Rudd paid the price for Home Office’s bungled system
MOST people feel back-to-work dread on a Sunday night but it was too much for Home Secretary Amber Rudd, who resigned minutes before the last TV news bulletin of the day.
Prime Minister Theresa May’s last remaining solid ally in the Cabinet has gone and Britain has lost a passionate voice for the European Union in Government.

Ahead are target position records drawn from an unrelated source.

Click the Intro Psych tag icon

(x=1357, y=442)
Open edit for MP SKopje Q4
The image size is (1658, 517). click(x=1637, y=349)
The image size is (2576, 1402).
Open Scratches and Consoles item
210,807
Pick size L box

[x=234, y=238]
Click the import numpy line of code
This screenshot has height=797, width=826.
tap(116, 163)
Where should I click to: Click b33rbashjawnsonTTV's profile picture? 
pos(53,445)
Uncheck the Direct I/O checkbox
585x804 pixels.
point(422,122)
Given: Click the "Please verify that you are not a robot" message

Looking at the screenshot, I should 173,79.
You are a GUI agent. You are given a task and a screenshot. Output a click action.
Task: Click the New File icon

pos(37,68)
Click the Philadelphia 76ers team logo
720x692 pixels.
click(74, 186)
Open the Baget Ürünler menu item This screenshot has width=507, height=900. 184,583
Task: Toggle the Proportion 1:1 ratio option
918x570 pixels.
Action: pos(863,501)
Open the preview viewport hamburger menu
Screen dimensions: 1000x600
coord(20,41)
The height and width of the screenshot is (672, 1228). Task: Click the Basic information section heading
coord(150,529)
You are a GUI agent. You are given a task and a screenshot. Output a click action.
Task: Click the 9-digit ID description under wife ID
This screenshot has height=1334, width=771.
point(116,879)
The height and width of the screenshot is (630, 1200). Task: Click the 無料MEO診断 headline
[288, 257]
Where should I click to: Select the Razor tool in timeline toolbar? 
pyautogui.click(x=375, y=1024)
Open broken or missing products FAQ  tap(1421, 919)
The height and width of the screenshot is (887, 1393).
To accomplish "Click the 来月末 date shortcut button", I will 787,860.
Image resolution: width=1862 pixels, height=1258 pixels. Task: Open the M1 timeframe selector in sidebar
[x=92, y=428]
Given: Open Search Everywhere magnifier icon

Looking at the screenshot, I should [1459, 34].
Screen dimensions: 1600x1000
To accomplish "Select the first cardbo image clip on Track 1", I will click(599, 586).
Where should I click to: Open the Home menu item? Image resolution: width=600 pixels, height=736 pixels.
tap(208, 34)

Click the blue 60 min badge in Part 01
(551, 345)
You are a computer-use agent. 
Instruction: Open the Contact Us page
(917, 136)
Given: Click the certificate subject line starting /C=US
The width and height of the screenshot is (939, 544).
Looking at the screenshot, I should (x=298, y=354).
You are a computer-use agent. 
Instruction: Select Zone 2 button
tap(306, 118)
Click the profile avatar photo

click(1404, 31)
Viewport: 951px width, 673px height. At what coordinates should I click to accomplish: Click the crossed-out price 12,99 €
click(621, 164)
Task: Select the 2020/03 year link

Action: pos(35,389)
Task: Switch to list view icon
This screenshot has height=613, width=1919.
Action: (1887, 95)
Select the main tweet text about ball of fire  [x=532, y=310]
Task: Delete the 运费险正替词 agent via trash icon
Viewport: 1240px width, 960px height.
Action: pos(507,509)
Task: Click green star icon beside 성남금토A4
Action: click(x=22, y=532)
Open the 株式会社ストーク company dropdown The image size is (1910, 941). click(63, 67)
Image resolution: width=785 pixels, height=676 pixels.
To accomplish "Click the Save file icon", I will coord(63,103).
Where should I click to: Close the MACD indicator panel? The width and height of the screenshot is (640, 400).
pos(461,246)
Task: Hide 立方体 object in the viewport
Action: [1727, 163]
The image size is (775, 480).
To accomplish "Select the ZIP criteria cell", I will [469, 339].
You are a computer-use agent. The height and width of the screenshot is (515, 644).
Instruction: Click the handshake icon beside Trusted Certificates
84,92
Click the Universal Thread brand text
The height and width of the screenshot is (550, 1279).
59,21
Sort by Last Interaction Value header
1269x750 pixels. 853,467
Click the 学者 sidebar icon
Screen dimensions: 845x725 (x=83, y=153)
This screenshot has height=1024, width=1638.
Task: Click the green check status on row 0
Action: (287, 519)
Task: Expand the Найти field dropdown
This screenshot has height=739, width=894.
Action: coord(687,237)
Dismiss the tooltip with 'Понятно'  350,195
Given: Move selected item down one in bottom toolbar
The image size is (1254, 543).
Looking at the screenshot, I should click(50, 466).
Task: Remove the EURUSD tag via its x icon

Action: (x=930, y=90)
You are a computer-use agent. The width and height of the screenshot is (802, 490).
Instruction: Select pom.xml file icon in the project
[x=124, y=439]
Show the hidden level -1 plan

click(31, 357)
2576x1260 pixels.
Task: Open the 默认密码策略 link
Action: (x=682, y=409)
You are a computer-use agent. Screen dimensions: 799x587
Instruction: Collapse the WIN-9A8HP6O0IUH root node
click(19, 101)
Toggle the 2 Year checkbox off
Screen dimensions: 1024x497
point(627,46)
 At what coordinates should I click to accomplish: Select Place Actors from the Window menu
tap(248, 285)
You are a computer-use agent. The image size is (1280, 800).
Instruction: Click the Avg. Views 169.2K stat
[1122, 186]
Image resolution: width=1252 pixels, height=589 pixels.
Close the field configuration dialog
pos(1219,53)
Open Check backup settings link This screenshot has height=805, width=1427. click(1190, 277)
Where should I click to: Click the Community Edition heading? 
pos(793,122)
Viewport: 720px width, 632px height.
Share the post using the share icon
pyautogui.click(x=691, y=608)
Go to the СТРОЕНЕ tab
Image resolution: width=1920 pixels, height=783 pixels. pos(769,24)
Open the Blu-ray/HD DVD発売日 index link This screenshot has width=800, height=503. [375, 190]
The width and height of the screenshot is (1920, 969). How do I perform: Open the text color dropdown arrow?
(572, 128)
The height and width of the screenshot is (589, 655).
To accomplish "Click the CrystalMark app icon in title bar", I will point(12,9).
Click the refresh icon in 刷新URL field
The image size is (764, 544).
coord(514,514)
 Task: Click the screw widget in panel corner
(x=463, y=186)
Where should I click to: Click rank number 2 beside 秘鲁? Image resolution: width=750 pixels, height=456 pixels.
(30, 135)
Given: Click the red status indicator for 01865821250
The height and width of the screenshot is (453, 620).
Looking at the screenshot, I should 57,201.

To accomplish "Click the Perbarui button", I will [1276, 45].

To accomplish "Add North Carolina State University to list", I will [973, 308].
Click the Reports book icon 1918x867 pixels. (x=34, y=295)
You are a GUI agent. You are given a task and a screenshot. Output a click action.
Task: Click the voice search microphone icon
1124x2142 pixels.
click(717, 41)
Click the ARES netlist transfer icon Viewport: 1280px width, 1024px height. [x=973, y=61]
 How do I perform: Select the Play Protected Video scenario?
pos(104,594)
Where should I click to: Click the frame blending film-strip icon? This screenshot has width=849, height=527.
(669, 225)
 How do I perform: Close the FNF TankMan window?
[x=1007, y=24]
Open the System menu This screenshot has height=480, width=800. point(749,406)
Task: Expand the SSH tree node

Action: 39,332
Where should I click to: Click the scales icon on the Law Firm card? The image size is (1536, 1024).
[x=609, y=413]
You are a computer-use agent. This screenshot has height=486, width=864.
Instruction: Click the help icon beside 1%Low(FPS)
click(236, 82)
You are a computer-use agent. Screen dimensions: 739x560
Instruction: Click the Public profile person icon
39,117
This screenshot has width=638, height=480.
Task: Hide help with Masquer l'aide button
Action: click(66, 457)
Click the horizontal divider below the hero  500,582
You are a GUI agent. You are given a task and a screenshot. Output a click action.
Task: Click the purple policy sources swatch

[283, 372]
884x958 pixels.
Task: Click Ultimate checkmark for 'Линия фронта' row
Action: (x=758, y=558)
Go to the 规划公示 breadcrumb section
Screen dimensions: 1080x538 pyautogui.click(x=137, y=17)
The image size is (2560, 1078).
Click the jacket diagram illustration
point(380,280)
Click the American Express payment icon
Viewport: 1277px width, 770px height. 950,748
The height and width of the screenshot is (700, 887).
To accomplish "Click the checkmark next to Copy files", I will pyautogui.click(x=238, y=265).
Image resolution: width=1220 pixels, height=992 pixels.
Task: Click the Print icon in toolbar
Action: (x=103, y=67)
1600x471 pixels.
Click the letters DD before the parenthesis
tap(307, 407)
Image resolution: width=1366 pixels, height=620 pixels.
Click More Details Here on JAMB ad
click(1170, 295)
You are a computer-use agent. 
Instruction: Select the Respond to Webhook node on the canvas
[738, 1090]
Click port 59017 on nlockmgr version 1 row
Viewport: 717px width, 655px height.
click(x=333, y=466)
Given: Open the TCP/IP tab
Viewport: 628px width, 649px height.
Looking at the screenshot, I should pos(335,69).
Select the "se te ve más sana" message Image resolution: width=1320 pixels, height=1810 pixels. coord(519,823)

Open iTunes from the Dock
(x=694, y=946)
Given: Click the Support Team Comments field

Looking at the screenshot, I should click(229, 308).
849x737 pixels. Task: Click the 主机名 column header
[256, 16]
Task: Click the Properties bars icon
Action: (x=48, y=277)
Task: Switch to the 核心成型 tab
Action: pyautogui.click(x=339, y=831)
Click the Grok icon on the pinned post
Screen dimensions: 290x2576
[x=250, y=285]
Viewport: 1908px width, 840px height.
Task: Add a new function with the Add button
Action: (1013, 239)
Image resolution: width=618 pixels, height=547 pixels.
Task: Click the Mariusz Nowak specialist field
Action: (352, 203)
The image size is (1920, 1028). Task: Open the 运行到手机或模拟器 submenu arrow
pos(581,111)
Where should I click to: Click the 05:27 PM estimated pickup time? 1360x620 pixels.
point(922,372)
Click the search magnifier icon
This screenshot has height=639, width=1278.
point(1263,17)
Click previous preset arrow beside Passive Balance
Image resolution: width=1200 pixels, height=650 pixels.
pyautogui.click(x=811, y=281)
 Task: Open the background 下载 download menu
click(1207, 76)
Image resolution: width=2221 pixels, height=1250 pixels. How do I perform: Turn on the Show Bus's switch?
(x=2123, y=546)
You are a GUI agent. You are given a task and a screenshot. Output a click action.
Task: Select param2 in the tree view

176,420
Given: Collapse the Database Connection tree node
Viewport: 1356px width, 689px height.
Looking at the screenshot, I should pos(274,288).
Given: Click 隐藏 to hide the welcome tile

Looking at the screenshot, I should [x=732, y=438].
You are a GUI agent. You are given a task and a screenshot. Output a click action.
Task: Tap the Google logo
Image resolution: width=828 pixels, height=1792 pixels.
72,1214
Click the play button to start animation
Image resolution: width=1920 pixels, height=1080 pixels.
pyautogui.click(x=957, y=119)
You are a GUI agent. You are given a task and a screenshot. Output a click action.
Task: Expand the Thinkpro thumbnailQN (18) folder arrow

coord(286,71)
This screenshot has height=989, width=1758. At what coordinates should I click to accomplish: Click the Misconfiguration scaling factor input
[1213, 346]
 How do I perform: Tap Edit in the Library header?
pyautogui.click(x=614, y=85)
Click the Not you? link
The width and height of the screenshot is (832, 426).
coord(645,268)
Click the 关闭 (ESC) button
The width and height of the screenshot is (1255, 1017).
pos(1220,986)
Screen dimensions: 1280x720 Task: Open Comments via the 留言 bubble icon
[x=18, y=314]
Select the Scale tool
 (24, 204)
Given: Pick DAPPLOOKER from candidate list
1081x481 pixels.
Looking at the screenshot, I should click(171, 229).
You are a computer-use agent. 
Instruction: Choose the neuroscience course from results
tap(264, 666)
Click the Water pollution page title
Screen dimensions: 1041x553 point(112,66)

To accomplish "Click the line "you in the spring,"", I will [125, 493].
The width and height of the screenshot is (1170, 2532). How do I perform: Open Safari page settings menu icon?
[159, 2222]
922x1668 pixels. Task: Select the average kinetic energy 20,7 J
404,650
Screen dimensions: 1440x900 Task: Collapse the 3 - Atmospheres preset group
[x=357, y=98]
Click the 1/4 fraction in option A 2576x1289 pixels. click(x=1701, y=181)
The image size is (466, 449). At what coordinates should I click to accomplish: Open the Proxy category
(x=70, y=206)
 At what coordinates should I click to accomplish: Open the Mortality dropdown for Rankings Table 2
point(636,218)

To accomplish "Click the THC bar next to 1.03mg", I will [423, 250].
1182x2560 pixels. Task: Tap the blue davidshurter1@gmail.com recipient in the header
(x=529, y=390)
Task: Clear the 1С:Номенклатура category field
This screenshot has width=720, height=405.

However, there’s no doubt the handling of the Windrush scandal has been abysmal from start to finish – and Rudd had to go.
The idea that people who had arrived in the UK as British citizens 50 years ago could be deported is an outrage.
It was compounded by the complete lack of a filing system in the Home Office, who seemed totally incapable of determining who was “legal” and who wasn’t.
The cherry on this God-awful cake was the late revelation that the Home Office had annual national targets to reach for deportations.
These were people to “send home”, with the Home Office seemingly oblivious to the fact that many “targets” were being prised from their homes to go to countries they didn’t recognise or remember.
Rudd claimed she didn’t know about these targets but her Government regularly exceeded them – and for that she has lost her job.
Compare and contrast with Shona Robison, Scotland’s beleaguered Health Secretary, who has set countless targets, for A&E waiting times, ambulance arrivals and mental health services to name but a few.
She misses them all regularly and spectacularly but somehow she’s still in post. How can that be right?